> **EXERCISE**: Reproduce without any pictures the lines from the one that contains "You are a GUI" through the end of the records, exactly as written.

> **RECORDS FOR THE TASK**:
=-=-=-=-=
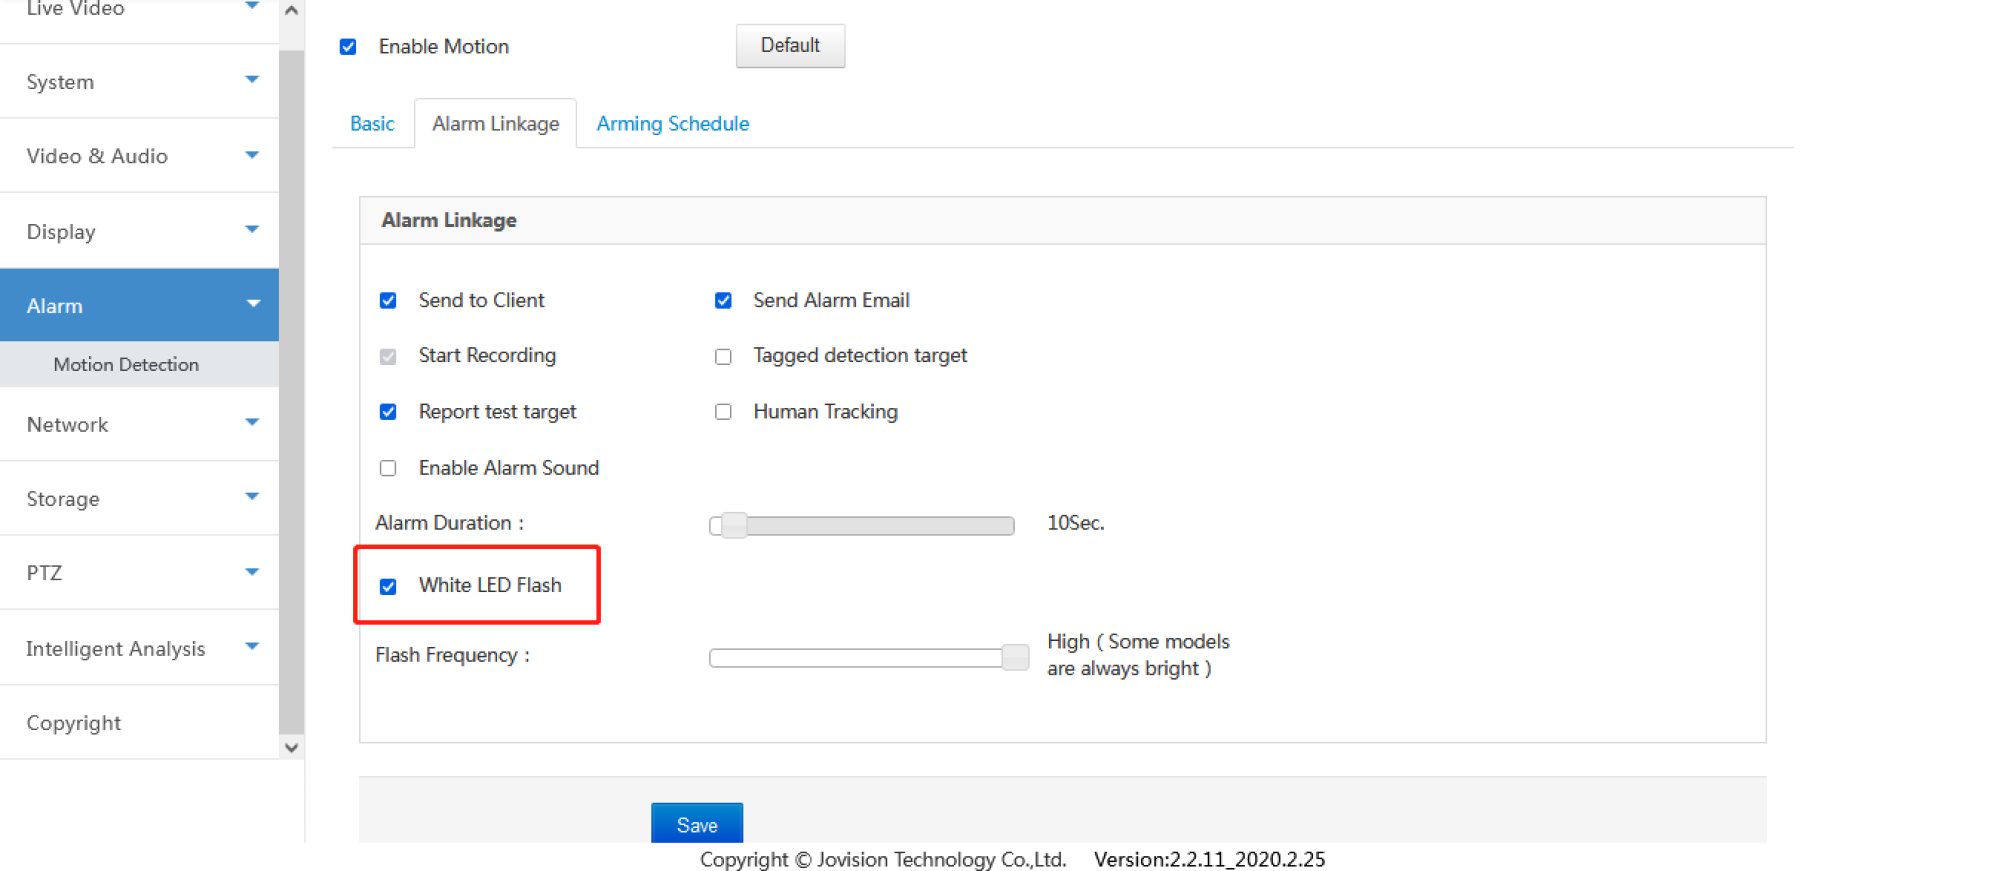Image resolution: width=2000 pixels, height=871 pixels.
Task: Expand the PTZ menu arrow
Action: point(252,572)
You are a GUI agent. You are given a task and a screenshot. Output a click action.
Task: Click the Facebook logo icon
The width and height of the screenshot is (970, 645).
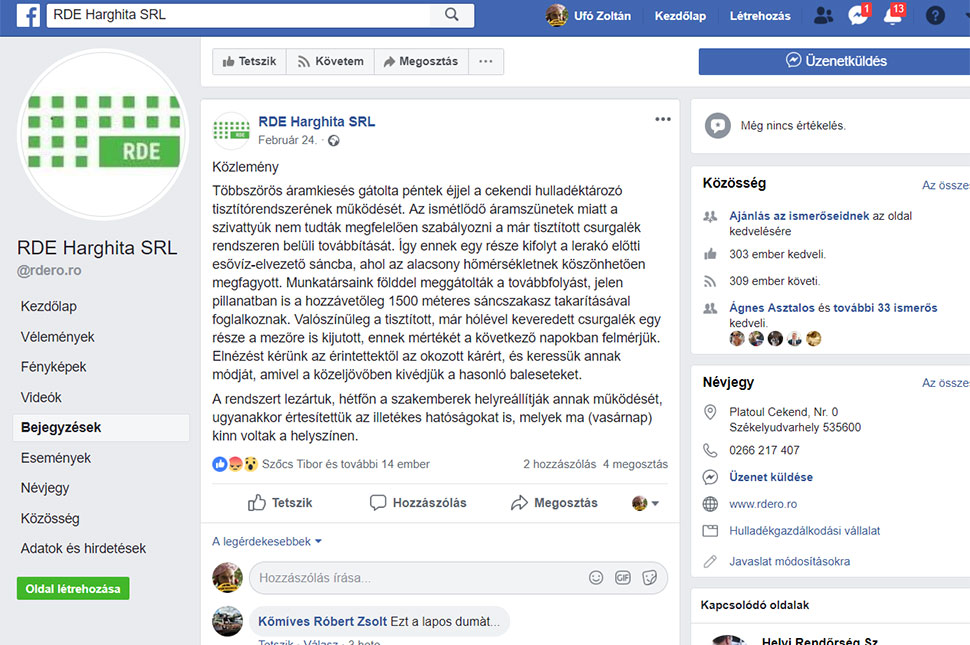(x=27, y=15)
=-=-=-=-=
> **RESULT**:
You are a GUI agent. You are given a task and a screenshot. Output a click action.
Task: Click the Facebook logo icon
The width and height of the screenshot is (970, 645).
(x=27, y=15)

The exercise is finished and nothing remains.